I really agree what Philipp's idea, to follow these rule, isn't need a special lua wrapper code. even if some of it are not easy to implement in C (e.g. bit-mask flags), My idea is to produce a Lua C API style runtime support library[1] to do that things, but not do this in Lua.

Because of that, if all people using Philipp's rules, then all routine you need is the same, that why a common support library is useful. but if you choose to implement it yourself (as Lua code), then users had to see you lua code to know details. you may give document, but if you have document, why you do these yourself?

So, I want a simple binding all write in C, without any Lua code, to use it, simply copy a dll to lua's executable folder. with a runtime library, the binding can write in just one file, easy to compile and disturb.

IMHO, if you follow Philipp's rules, a simple small binding can also Lua-style, needn't Lua wrapper to do that.

[1]: the runtime I write (want to use in auto-binding generator, but I used it in several hand-written bindings currently. the auto-binding generator is difficult to write and maybe not easy to use): https://github.com/starwing/lbind/blob/newinterface/runtime/lbind.c


2014-06-19 2:03 GMT+08:00 steve donovan <steve.j.donovan@gmail.com>:
On Wed, Jun 18, 2014 at 7:33 PM, Philipp Janda <siffiejoe@gmx.net> wrote:
> I consider a C binding to be low-level if there is a one-to-one
> function/type mapping between the Lua API and the C API. I usually adapt the
> following:
> ....

These are excellent points; the idea is to exploit the expressiveness
and flexibility of Lua.

C is not a very expressive language (and I speak here as a fan) and
many of its idioms are work-arounds, e.g. returning errors by setting
a 'global' errno and so forth - because of a lack of easy multiple
return, or lack of exception handling, depending on which team you
support.  Or the sad fact (as Stroustrup says) that C arrays don't
even know how big they are.
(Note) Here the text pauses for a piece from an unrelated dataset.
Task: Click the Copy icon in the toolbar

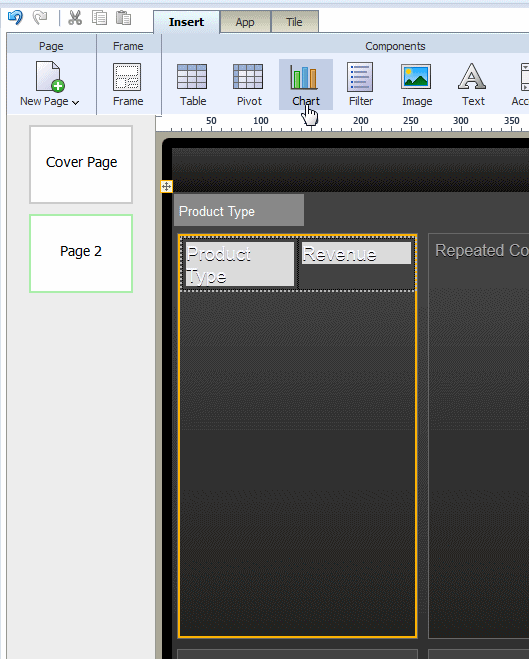Action: pos(100,18)
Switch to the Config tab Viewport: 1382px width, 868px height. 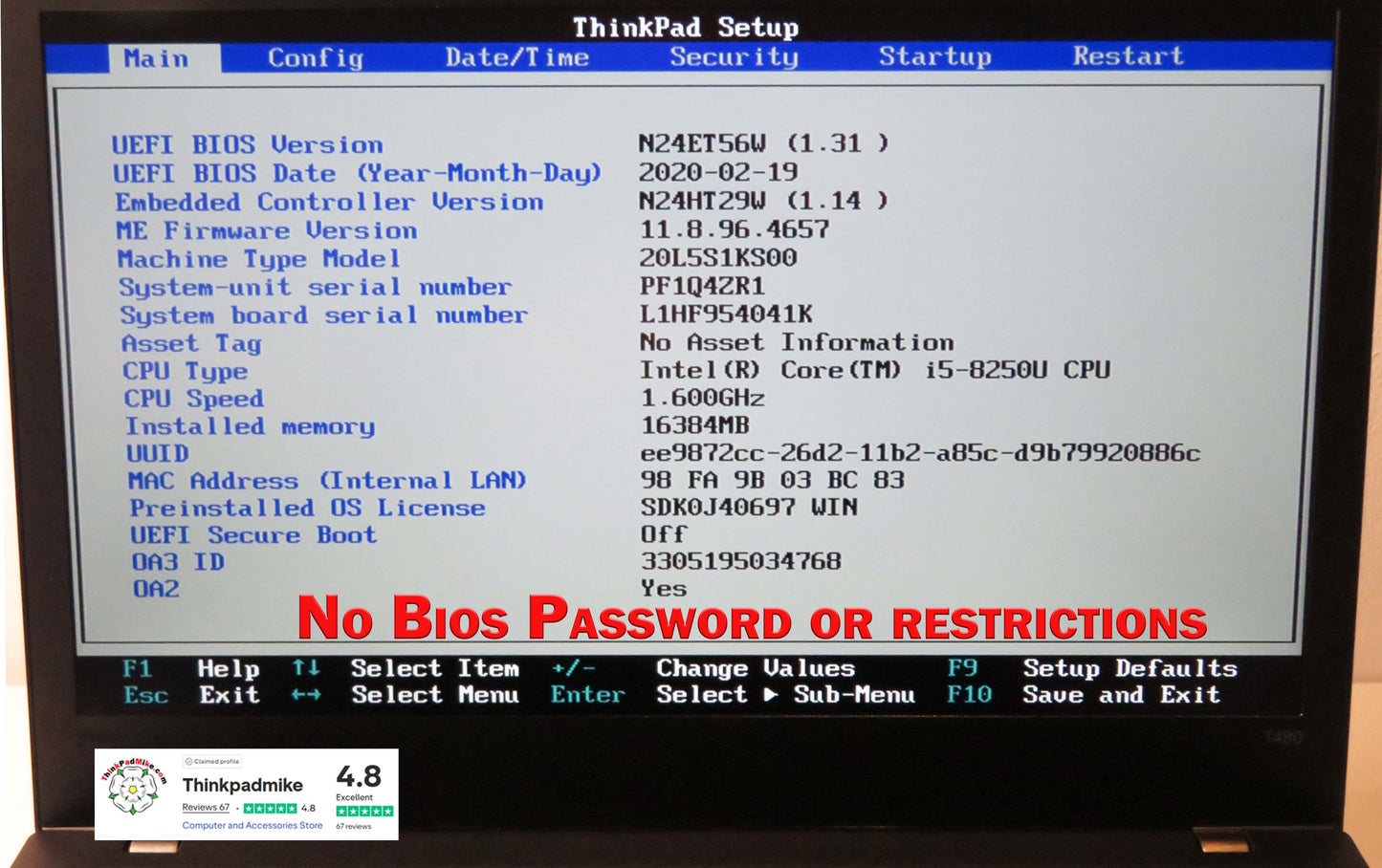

C's expressive weaknesses are legion.

To stick to the original API is missing an opportunity to make that
API better and more accessible to others. It's a common strategy to do
a minimal binding (or use FFI) and then build something more elegant
on top of that.




--
regards,
Xavier Wang

These are good points. Maybe that is the difference between "binding" and "library."

I'll still do the library part, but your points emphasize the need to expect that people will often use the binding directly.